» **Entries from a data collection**
- - -

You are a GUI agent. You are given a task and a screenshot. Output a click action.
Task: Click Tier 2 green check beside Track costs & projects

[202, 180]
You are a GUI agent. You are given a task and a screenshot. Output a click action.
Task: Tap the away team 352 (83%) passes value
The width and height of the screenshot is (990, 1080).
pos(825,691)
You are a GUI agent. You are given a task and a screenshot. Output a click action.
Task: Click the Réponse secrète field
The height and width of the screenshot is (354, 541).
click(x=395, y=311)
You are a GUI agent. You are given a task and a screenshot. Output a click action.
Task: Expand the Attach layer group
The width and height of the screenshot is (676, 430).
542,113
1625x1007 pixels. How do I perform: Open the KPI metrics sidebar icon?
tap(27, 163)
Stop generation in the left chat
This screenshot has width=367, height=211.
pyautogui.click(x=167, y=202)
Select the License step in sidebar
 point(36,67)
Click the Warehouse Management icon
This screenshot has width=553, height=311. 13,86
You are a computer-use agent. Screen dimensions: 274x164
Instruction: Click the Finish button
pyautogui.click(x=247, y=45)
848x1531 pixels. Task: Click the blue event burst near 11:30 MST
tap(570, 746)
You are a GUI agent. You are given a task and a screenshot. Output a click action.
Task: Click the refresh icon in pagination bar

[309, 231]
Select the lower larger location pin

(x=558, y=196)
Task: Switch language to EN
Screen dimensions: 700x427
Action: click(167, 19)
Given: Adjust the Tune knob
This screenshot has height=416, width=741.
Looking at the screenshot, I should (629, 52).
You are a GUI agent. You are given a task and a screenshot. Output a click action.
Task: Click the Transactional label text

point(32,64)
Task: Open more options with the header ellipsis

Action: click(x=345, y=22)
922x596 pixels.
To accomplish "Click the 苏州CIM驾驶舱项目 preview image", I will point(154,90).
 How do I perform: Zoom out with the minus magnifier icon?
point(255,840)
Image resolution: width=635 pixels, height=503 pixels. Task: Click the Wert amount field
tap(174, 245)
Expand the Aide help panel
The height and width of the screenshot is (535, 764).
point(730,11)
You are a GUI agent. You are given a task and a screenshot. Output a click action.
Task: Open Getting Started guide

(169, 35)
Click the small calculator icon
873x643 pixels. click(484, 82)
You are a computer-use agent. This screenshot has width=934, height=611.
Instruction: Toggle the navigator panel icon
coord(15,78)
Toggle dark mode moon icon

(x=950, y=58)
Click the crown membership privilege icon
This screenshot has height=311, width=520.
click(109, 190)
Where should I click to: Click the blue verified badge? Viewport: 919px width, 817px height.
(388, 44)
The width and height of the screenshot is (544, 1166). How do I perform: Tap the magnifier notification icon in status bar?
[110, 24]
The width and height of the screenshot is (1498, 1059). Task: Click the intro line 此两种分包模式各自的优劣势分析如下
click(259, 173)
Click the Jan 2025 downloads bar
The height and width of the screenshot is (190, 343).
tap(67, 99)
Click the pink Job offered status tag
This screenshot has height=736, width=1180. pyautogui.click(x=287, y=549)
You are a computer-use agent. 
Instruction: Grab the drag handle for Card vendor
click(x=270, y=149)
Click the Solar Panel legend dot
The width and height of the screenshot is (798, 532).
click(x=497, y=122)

- - -

Copy out all the entries above, swapping "GUI agent" for "screen agent" at every occurrence and changing nothing else.

» **Answer below**
You are a screen agent. You are given a task and a screenshot. Output a click action.
Task: Click Tier 2 green check beside Track costs & projects

[202, 180]
You are a screen agent. You are given a task and a screenshot. Output a click action.
Task: Tap the away team 352 (83%) passes value
The width and height of the screenshot is (990, 1080).
pos(825,691)
You are a screen agent. You are given a task and a screenshot. Output a click action.
Task: Click the Réponse secrète field
The height and width of the screenshot is (354, 541).
click(x=395, y=311)
You are a screen agent. You are given a task and a screenshot. Output a click action.
Task: Expand the Attach layer group
The width and height of the screenshot is (676, 430).
542,113
1625x1007 pixels. How do I perform: Open the KPI metrics sidebar icon?
tap(27, 163)
Stop generation in the left chat
This screenshot has width=367, height=211.
pyautogui.click(x=167, y=202)
Select the License step in sidebar
 point(36,67)
Click the Warehouse Management icon
This screenshot has width=553, height=311. 13,86
You are a computer-use agent. Screen dimensions: 274x164
Instruction: Click the Finish button
pyautogui.click(x=247, y=45)
848x1531 pixels. Task: Click the blue event burst near 11:30 MST
tap(570, 746)
You are a screen agent. You are given a task and a screenshot. Output a click action.
Task: Click the refresh icon in pagination bar

[309, 231]
Select the lower larger location pin

(x=558, y=196)
Task: Switch language to EN
Screen dimensions: 700x427
Action: click(167, 19)
Given: Adjust the Tune knob
This screenshot has height=416, width=741.
Looking at the screenshot, I should (629, 52).
You are a screen agent. You are given a task and a screenshot. Output a click action.
Task: Click the Transactional label text

point(32,64)
Task: Open more options with the header ellipsis

Action: click(x=345, y=22)
922x596 pixels.
To accomplish "Click the 苏州CIM驾驶舱项目 preview image", I will point(154,90).
 How do I perform: Zoom out with the minus magnifier icon?
point(255,840)
Image resolution: width=635 pixels, height=503 pixels. Task: Click the Wert amount field
tap(174, 245)
Expand the Aide help panel
The height and width of the screenshot is (535, 764).
point(730,11)
You are a screen agent. You are given a task and a screenshot. Output a click action.
Task: Open Getting Started guide

(169, 35)
Click the small calculator icon
873x643 pixels. click(484, 82)
You are a computer-use agent. This screenshot has width=934, height=611.
Instruction: Toggle the navigator panel icon
coord(15,78)
Toggle dark mode moon icon

(x=950, y=58)
Click the crown membership privilege icon
This screenshot has height=311, width=520.
click(109, 190)
Where should I click to: Click the blue verified badge? Viewport: 919px width, 817px height.
(388, 44)
The width and height of the screenshot is (544, 1166). How do I perform: Tap the magnifier notification icon in status bar?
[110, 24]
The width and height of the screenshot is (1498, 1059). Task: Click the intro line 此两种分包模式各自的优劣势分析如下
click(259, 173)
Click the Jan 2025 downloads bar
The height and width of the screenshot is (190, 343).
tap(67, 99)
Click the pink Job offered status tag
This screenshot has height=736, width=1180. pyautogui.click(x=287, y=549)
You are a computer-use agent. 
Instruction: Grab the drag handle for Card vendor
click(x=270, y=149)
Click the Solar Panel legend dot
The width and height of the screenshot is (798, 532).
click(x=497, y=122)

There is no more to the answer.